A still from Sonar Kella

A still from Sonar Kella File image: The Telegraph

But then dreams, I learnt on the sands of Puri, are rather fragile entities. At a sign from the uutwala, the camel began to raise its posterior first, forcing me to perform, what in Bengali is known as, a ramhumri — a lurch forward at lightning speed (Jatayu, I remembered even as I was being hurtled forward, had suffered the same fate).

What he did not suffer was the reverse ramhumri — an equally forceful movement, but this time in the opposite direction. I happen to hold that dubious record. After raising its hind legs, the camel began to lift its front limbs and my body lurched backwards, as if I was travelling back in time.

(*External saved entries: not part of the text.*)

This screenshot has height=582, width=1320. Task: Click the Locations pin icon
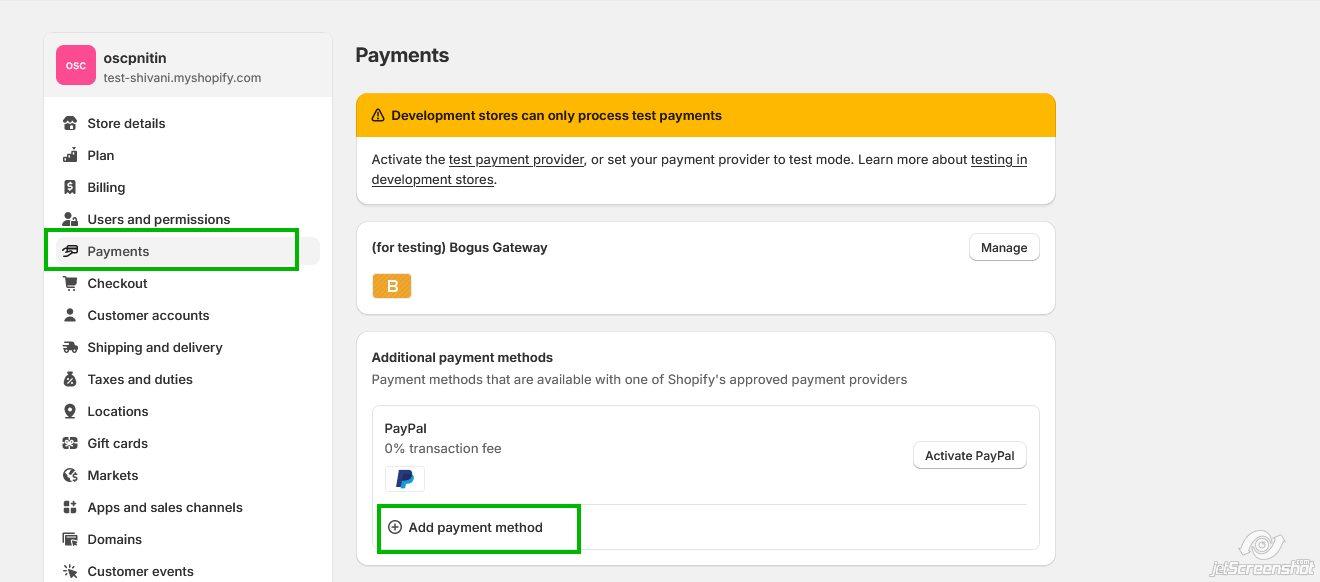pos(70,412)
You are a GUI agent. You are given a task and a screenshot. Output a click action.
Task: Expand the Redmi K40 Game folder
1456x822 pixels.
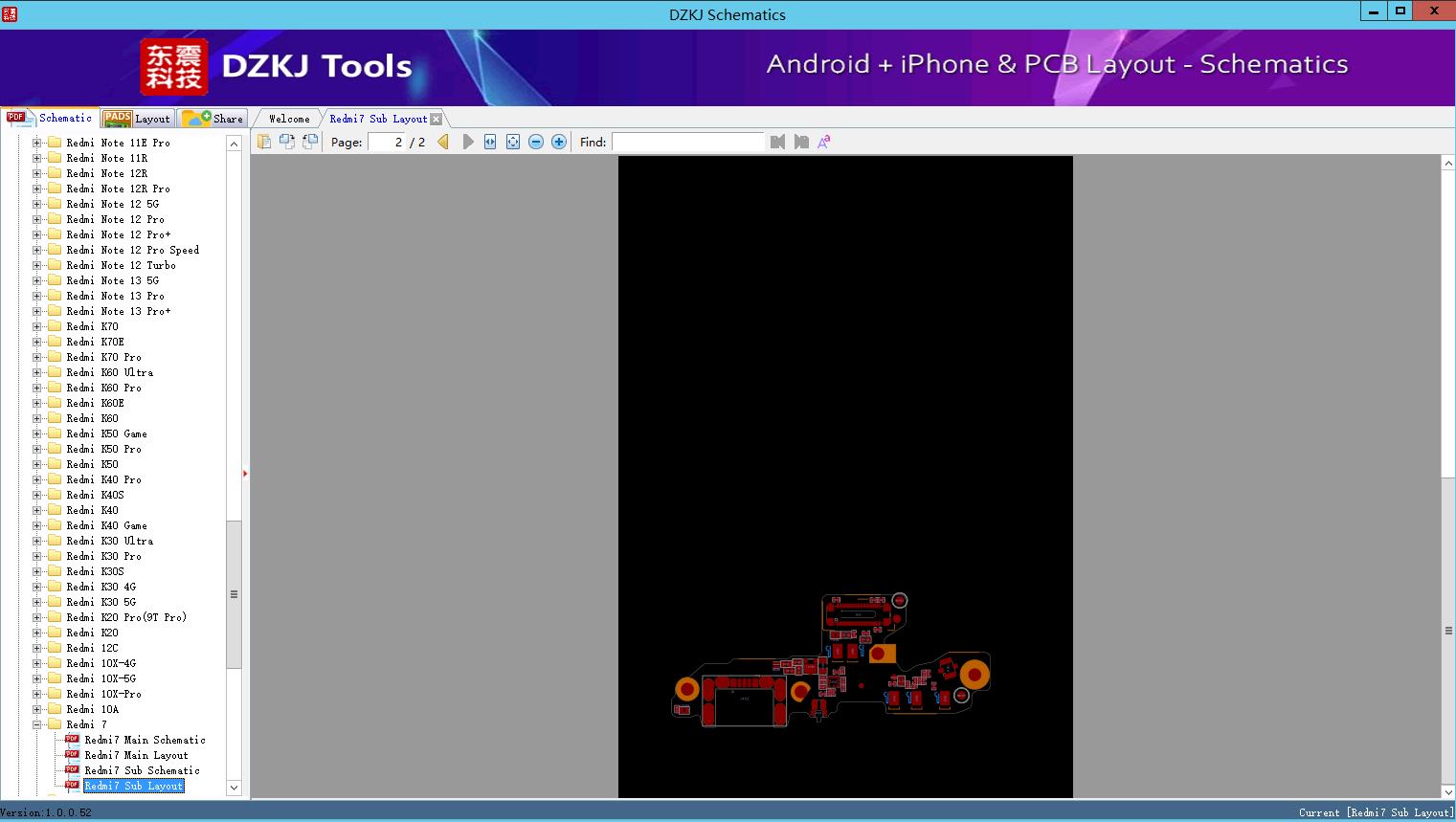coord(37,525)
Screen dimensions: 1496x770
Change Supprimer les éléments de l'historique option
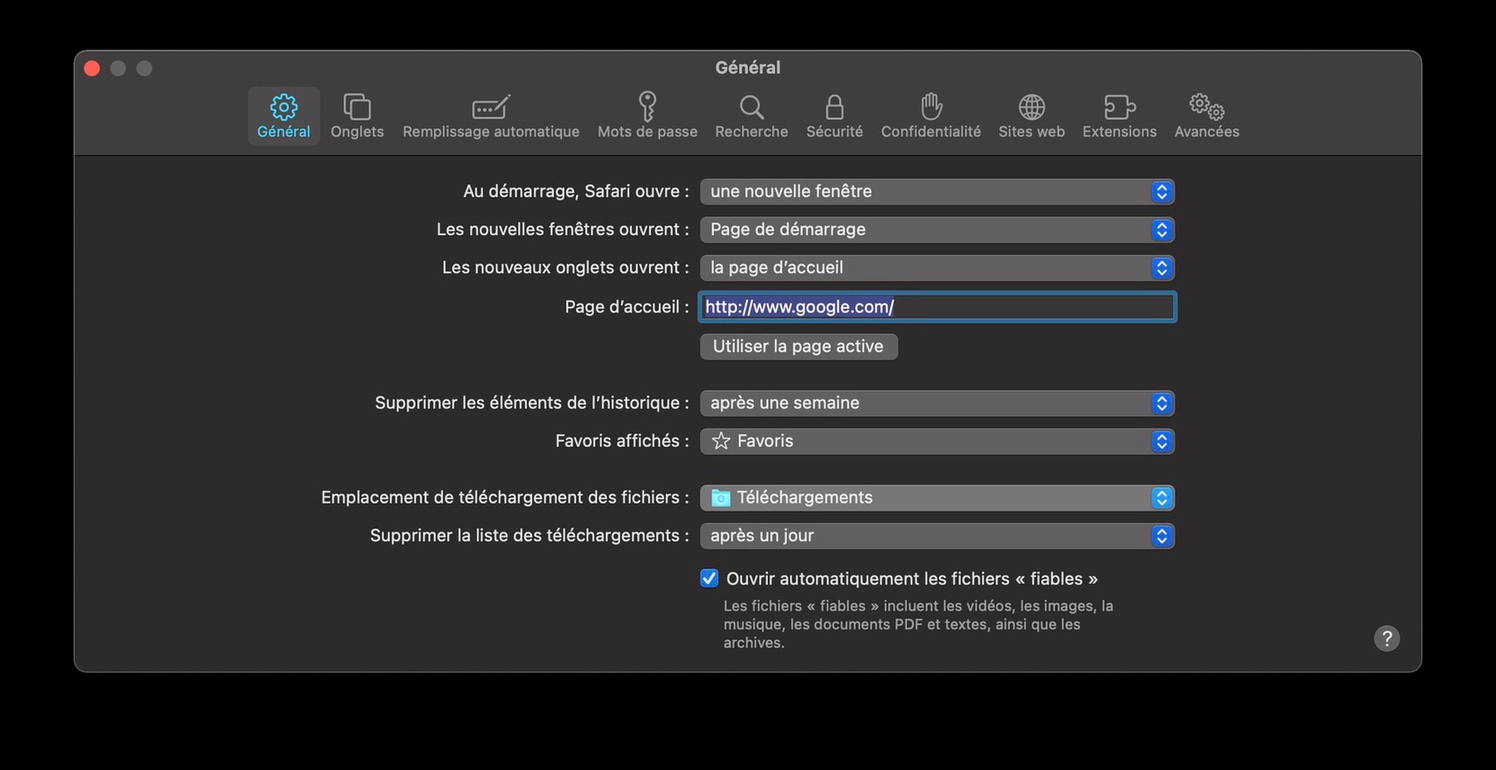(936, 403)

So when I visited Rajasthan — Jodhpur and Jaisalmer — I kept a distance from my dream-turned-nightmare. One scorching afternoon, after I had finished scouting the old bazaar in Jodhpur, I stood waiting for an autorickshaw. None appeared. It was apparently siesta time after stuffing oneself with daal-baati-choorma. A cart-driver stopped and enquired whether I wanted a lift. The next moment, he saw me transform into The Flash. For I had spotted a camel tethered to the cart.

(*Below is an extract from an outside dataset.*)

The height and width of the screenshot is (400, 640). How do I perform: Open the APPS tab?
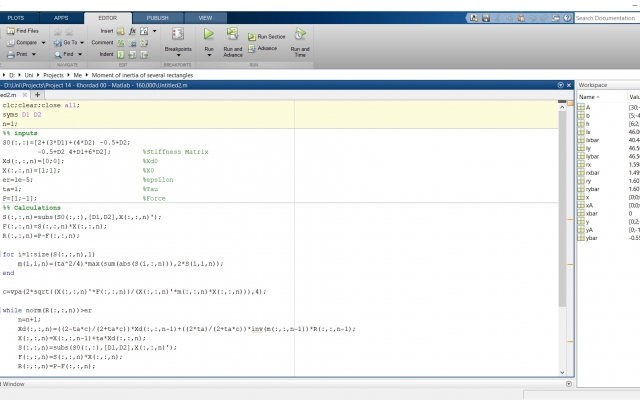pyautogui.click(x=61, y=18)
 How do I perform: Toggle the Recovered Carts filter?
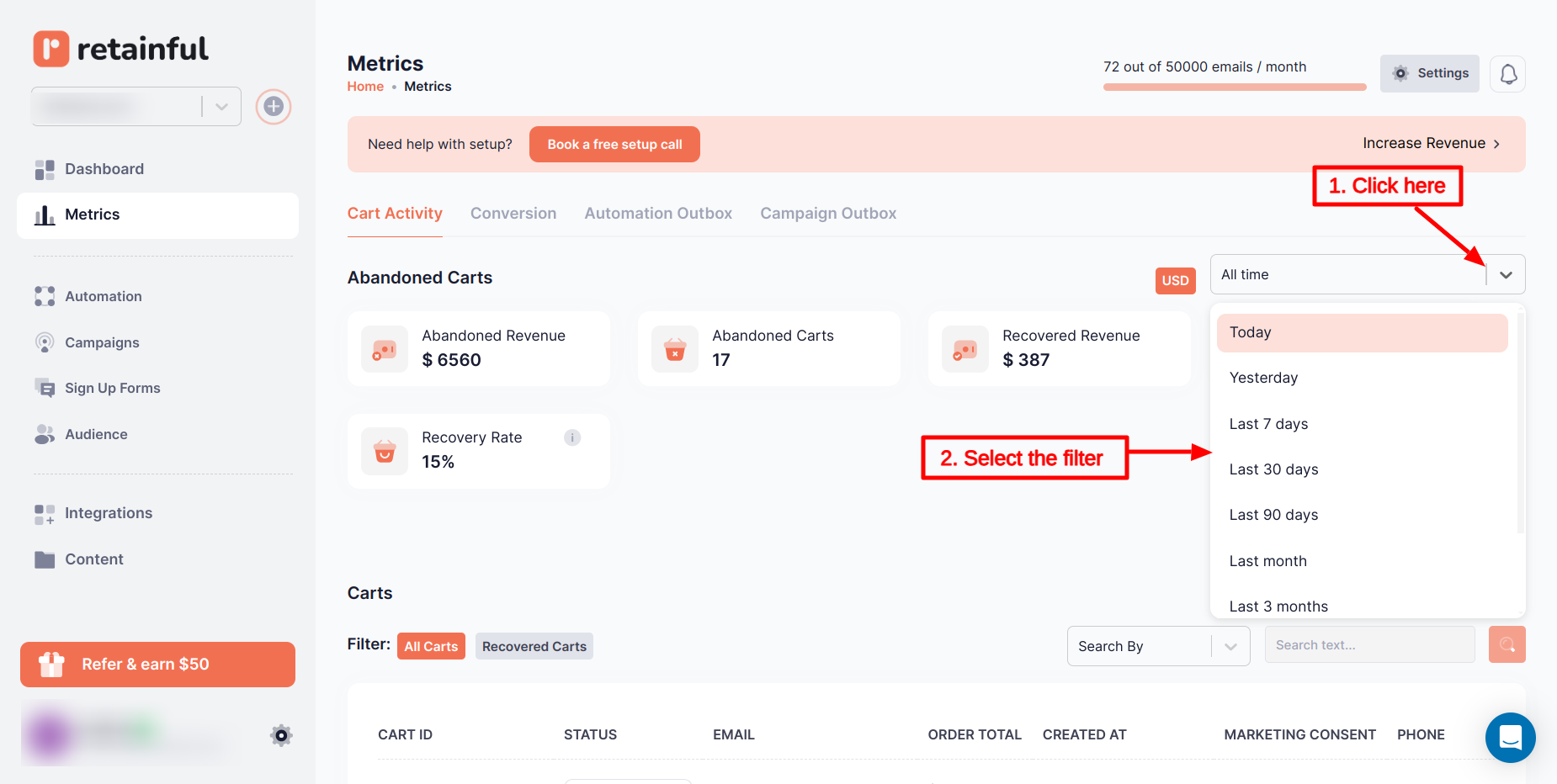(534, 646)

A few days later, I found myself inside Jaisalmer fort. Sonar Kella wasn’t quite glittering in the evening light. The edifice was crumbling; several kholis inside the fort had been rented out to foreigners, some of whom lay sprawled on hand-woven carpets inside the dingy, chillum-smoke-filled chambers; the drains were dry and covered with filth.

I had watched Mukul walking and, later, running to escape his abductor on reel. Now, I was following in Mukul’s footsteps, relishing the experience of the reel slowly giving way to the real.

An old guide stopped me on my stroll. “This is beautiful,” I told him, pointing to the golden stone walls that had been baked by a fierce sun that was now setting. “Beauty,” the guide said, “lies outside the walls of the fort.” He beckoned and I followed, reaching an open terrace.

“Look,” he pointed into the distance. Following his finger, I saw a nomad family walking with some camels. They were Banjaras, headed towards a new grazing ground possibly. The men, women, children and camels — all of them were family — were silhouetted by the orange orb on the horizon.

Watching the distant figures recede, I realised that some dreams, including the ones featuring uuts, are indestructible. In other words, ramhumri-proof.